Seth recognized the voice but didn’t remember his face.
"Affirmative," Benedict replied. "You still have your bomber. Revert to a V formation."
"Affirmative."
"Anyone else missing?"
There was no reply.
In the midst of the oasis, Seth kept thinking the same troubled thought. He opened his radio channel. "Why aren’t there any asteroids in this area?" He glanced above him to his proximity sensors. "Not even small ones."
"Could be why they picked this place," Benedict replied.
Seth’s fighter rumbled like it had entered atmosphere, but there was no sign of energy drain on his shielding. He keyed his radio on. "My ship ju
st shook but I wasn’t hit," he said. "Scanning the area again."

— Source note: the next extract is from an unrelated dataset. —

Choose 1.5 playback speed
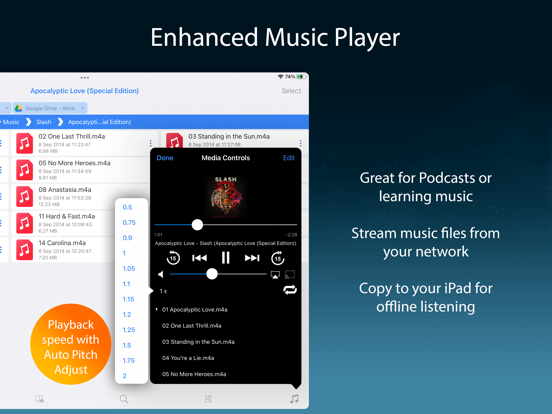This screenshot has height=414, width=552. 127,345
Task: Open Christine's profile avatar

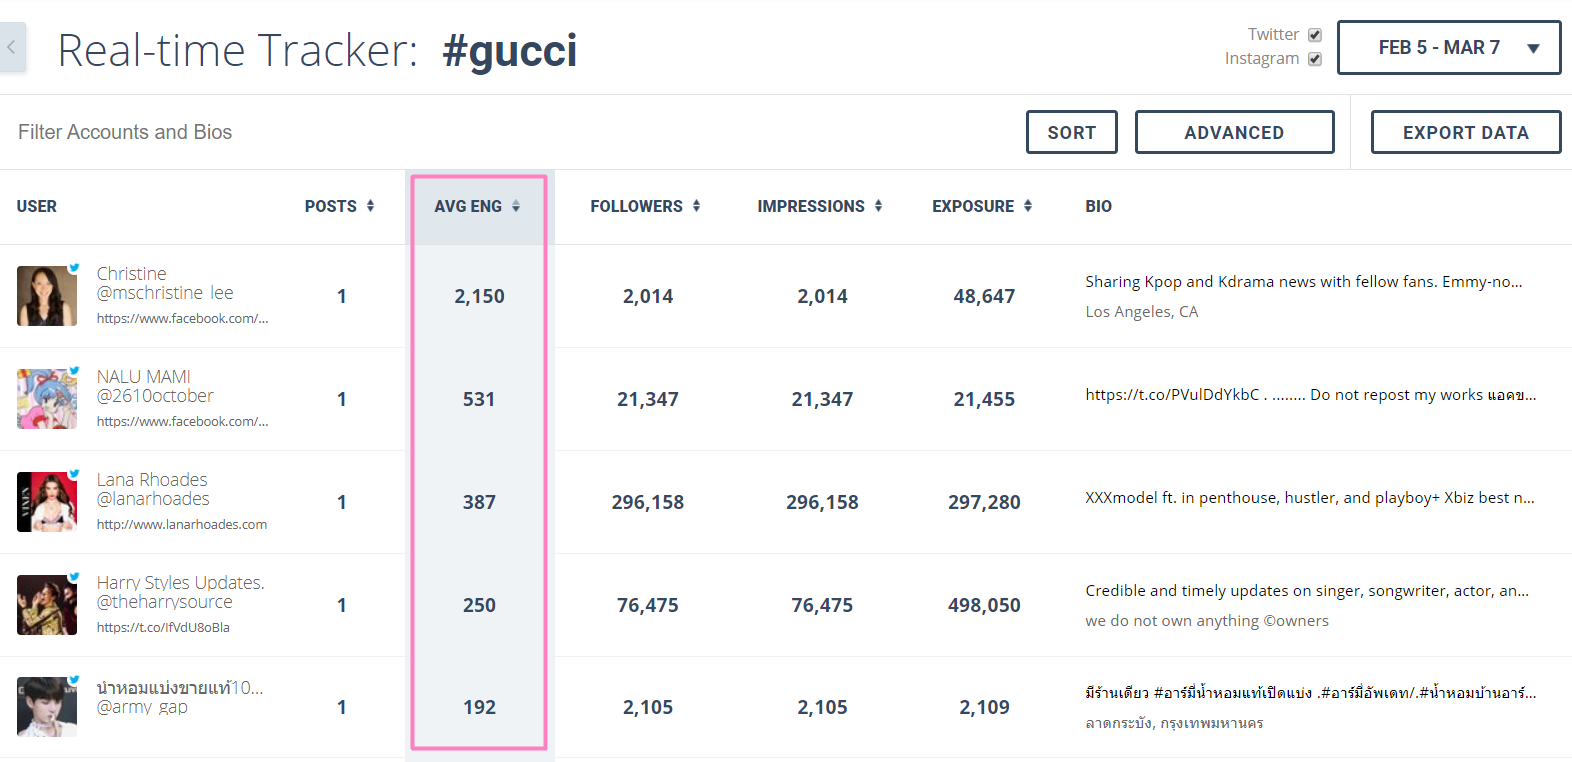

"My velocity is slowing," Decker radioed. "Impossible, too, none of my retrorockets are firing—"
"The whole fleet is experiencing the same thing," Benedict said, a slight panic in his voice.
The scanners told Seth something wasn’t right, and he listened to the alarmed chatter of the MSA fleet with silent caution.
A quick analysis of the chatter and his scanner showed that the polarities in the rocks were pointing away from the base, as if the station was pushing it away. He did another quick scan. No asteroids were in the area with enough mass to create a gravity to pull the fragments toward it.
Unless…it was artificial. His ship shook again. The velocity lowered, this time twice as much as the first time. He scrolled through his scanners. Of course—
"Turn the fleet back," Seth radioed. "They have electromagnetic shielding. Our bullets and missiles will be useless against it."
"How do you know?"
"Look at your polarization scanners," he said. "Everything is pointing away from the Alliance base. That is why there are no asteroids in this oasis."
"Ingenious. The shielding is pushing the metal in the asteroids away."
"Exactly, and if we attack the base—"
"Our missiles and bullets will be pushed back toward us."
"And if we continue to fly farther in, our ships will fly back…in a thousand different pieces. Order the fleet back. We have to rethink this."
"Everyone regroup at the edge of the expanse. Wait for further instructions."
Parker rushed down the corridor and arrived in the command deck of the asteroid base Alpha a short moment later. Without stopping, he moved toward the command position.
"Captain Terry, MSA coming in," he said.
"Unfortunately," Captain Terry replied, listening loosely, focusing his main attention on the radar screen in front of him.